◆ Task goal:
In full and exactly, reproduce the entries below, but omit the pictures.

▬▬▬▬▬▬▬▬▬▬

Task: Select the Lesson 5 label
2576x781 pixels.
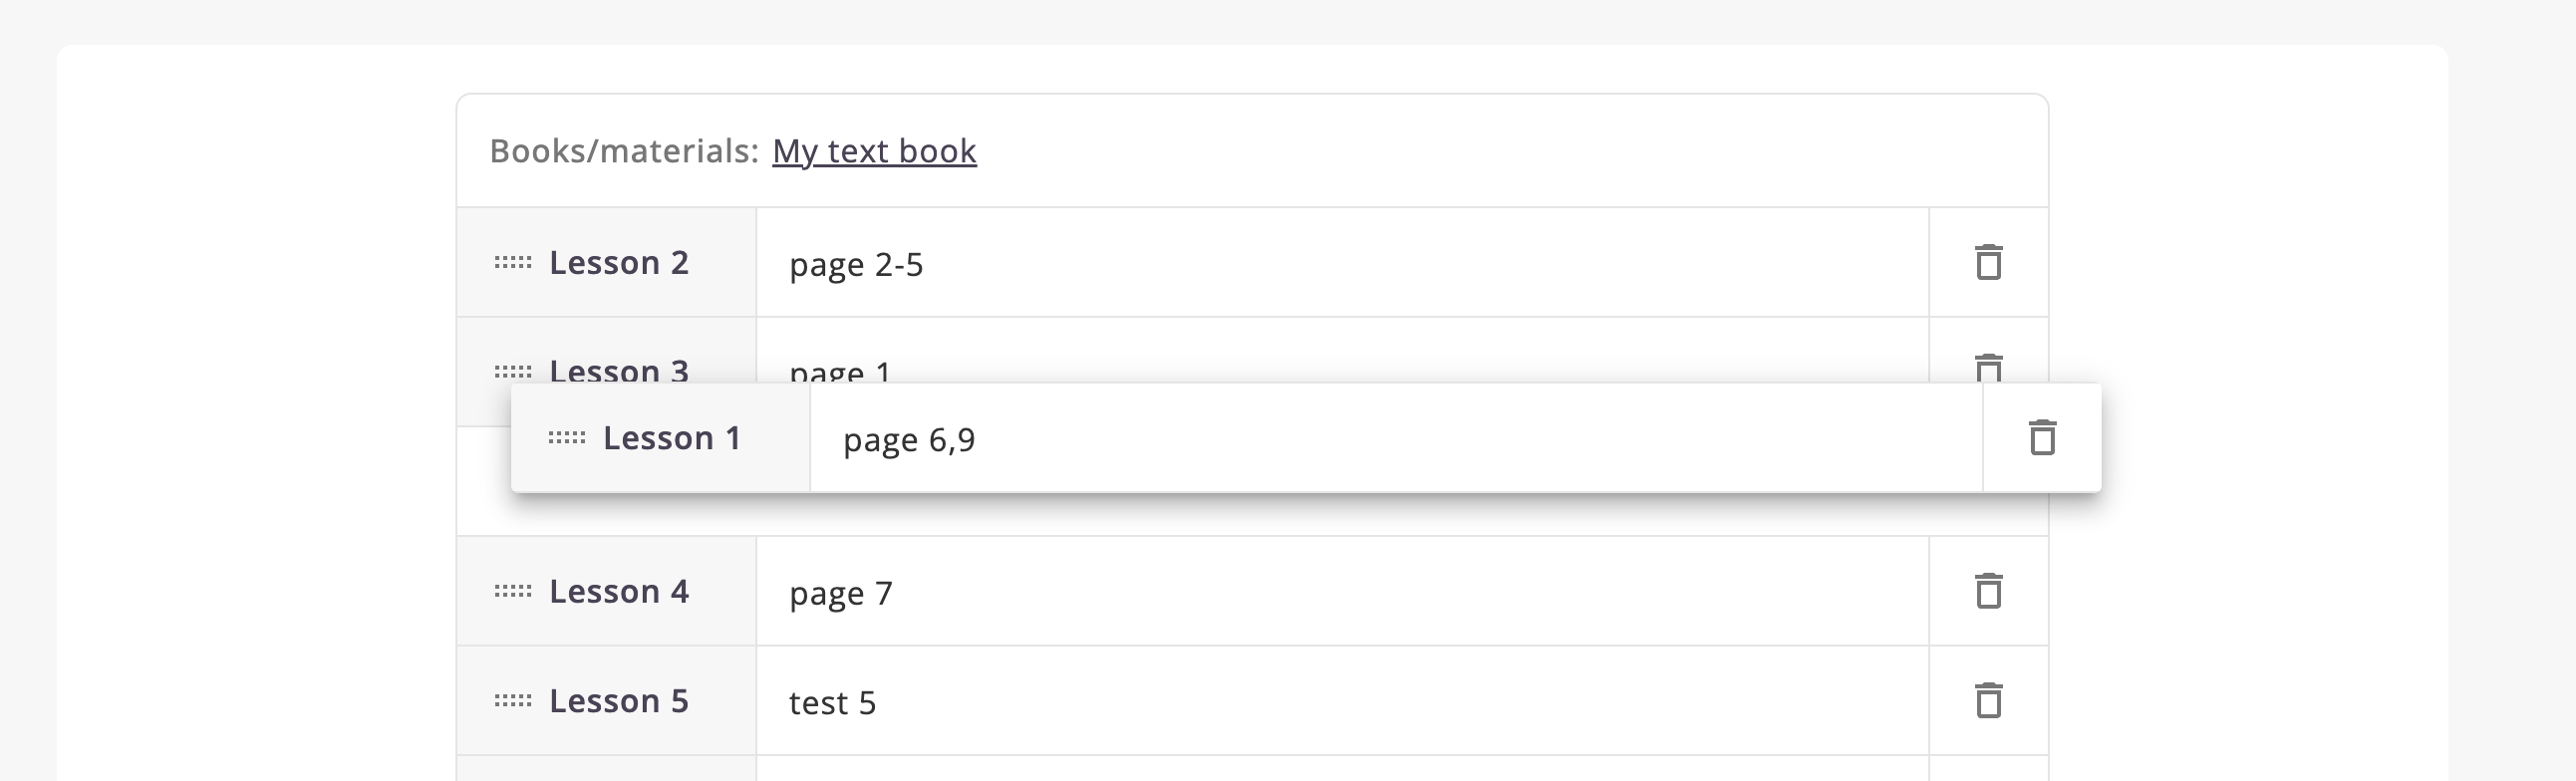Action: (x=619, y=701)
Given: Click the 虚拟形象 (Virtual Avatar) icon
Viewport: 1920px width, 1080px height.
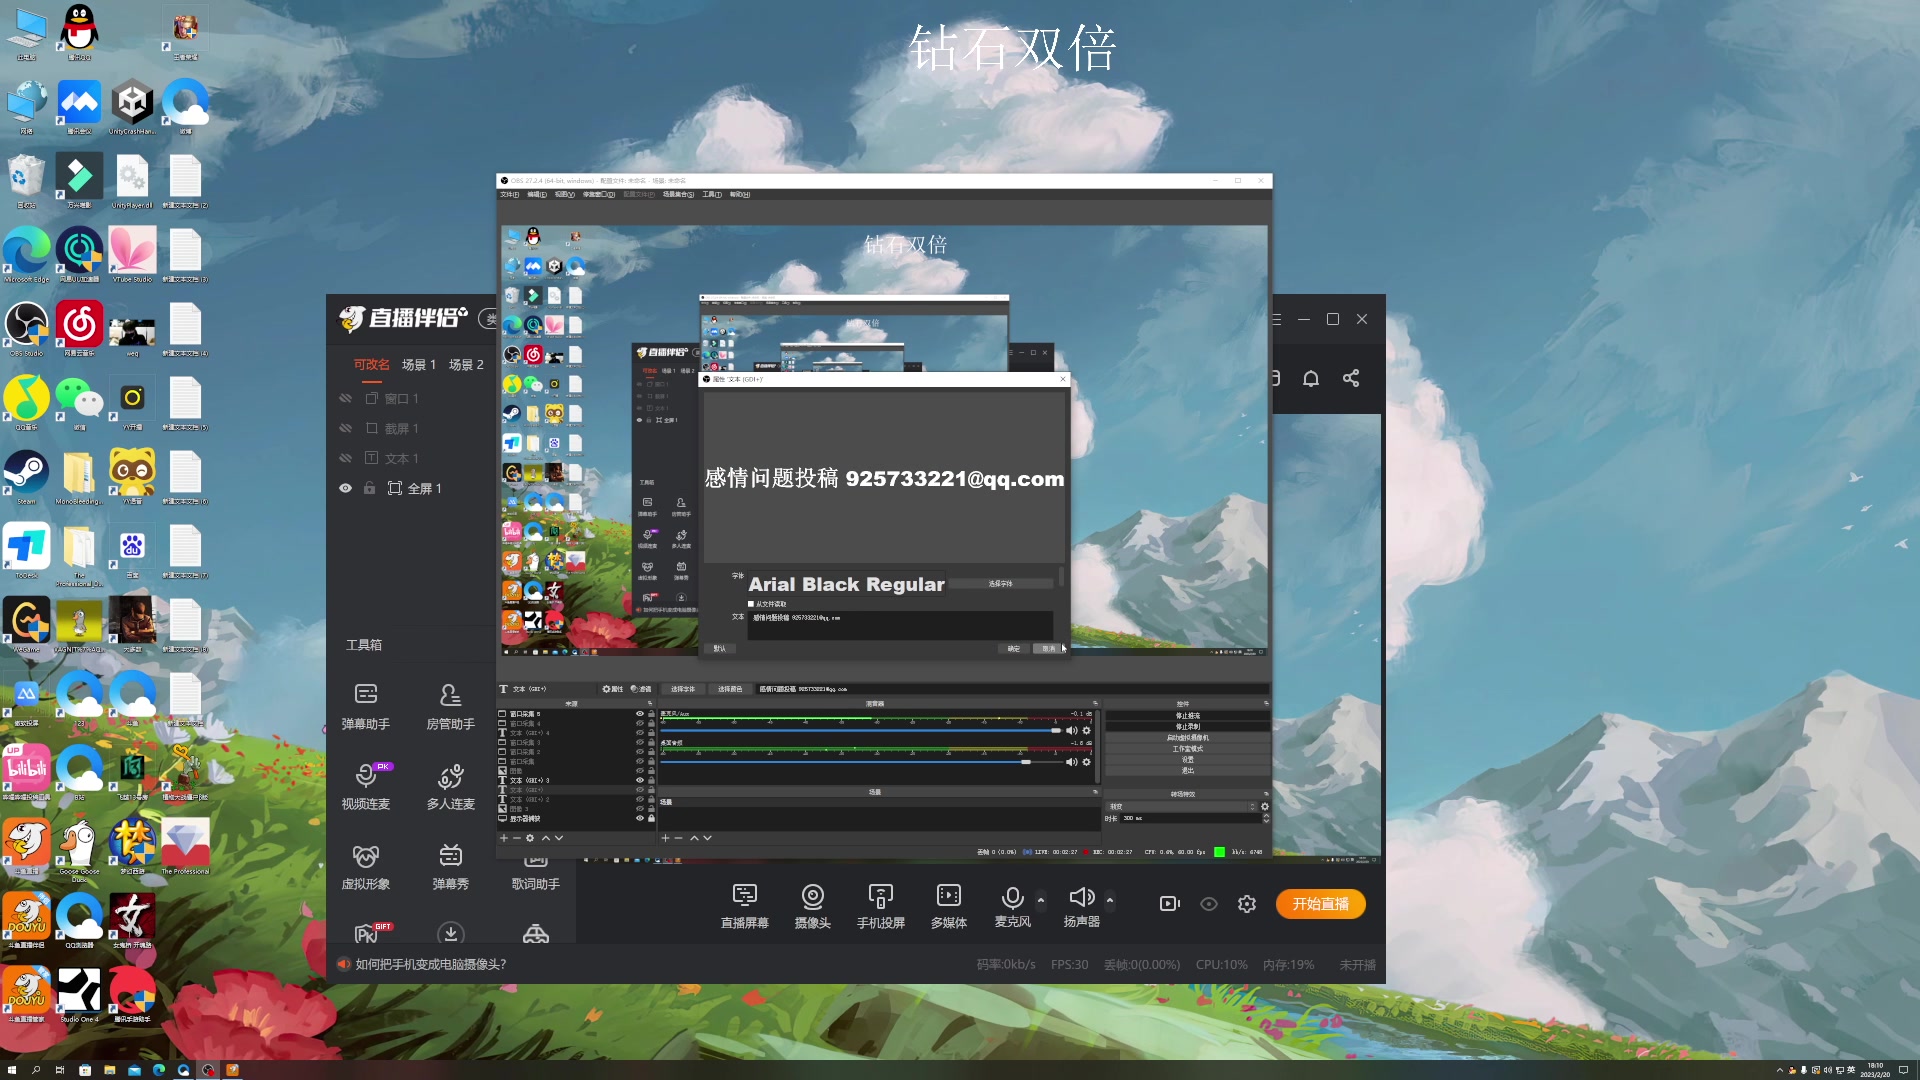Looking at the screenshot, I should pos(365,864).
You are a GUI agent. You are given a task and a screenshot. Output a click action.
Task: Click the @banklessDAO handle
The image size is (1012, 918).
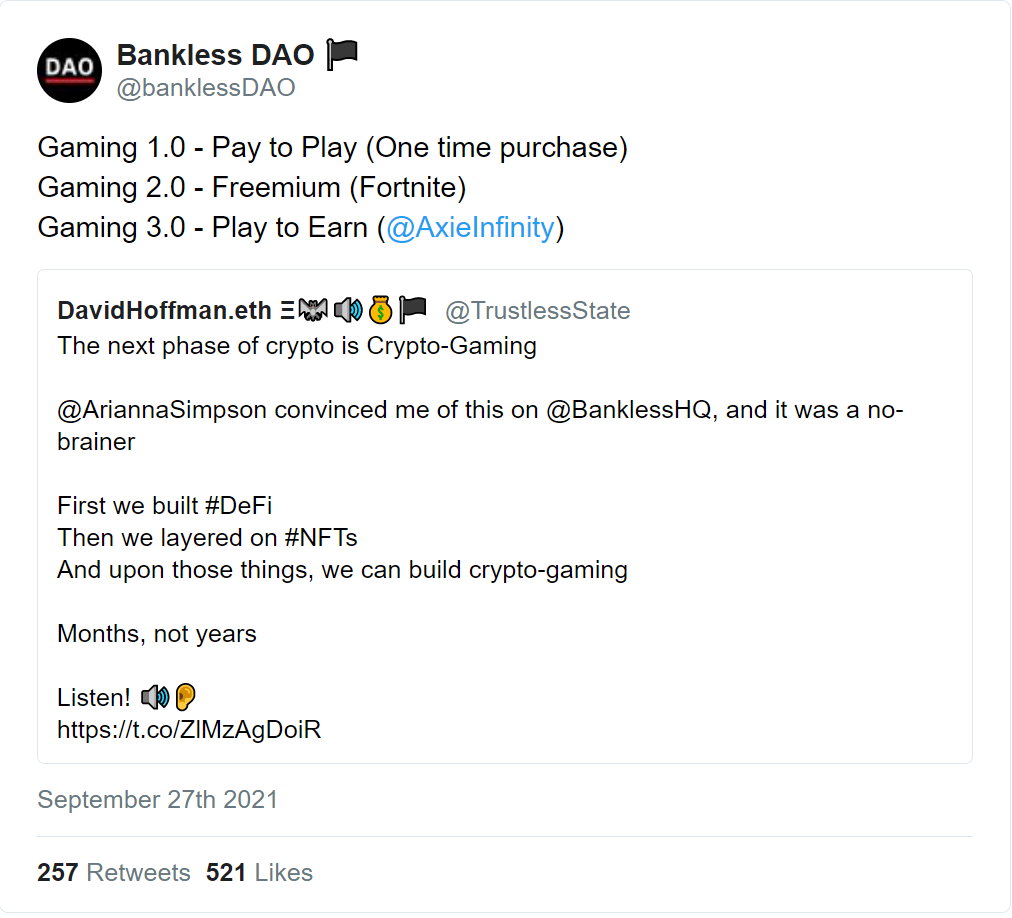[x=206, y=88]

▬▬▬▬▬▬▬▬▬▬

◆ Response to the exercise:
Task: Select the Lesson 5 label
2576x781 pixels.
Action: (x=619, y=701)
Given: Click the 虚拟形象 (Virtual Avatar) icon
Viewport: 1920px width, 1080px height.
Looking at the screenshot, I should pos(365,864).
You are a GUI agent. You are given a task and a screenshot. Output a click action.
Task: Click the @banklessDAO handle
The image size is (1012, 918).
[x=206, y=88]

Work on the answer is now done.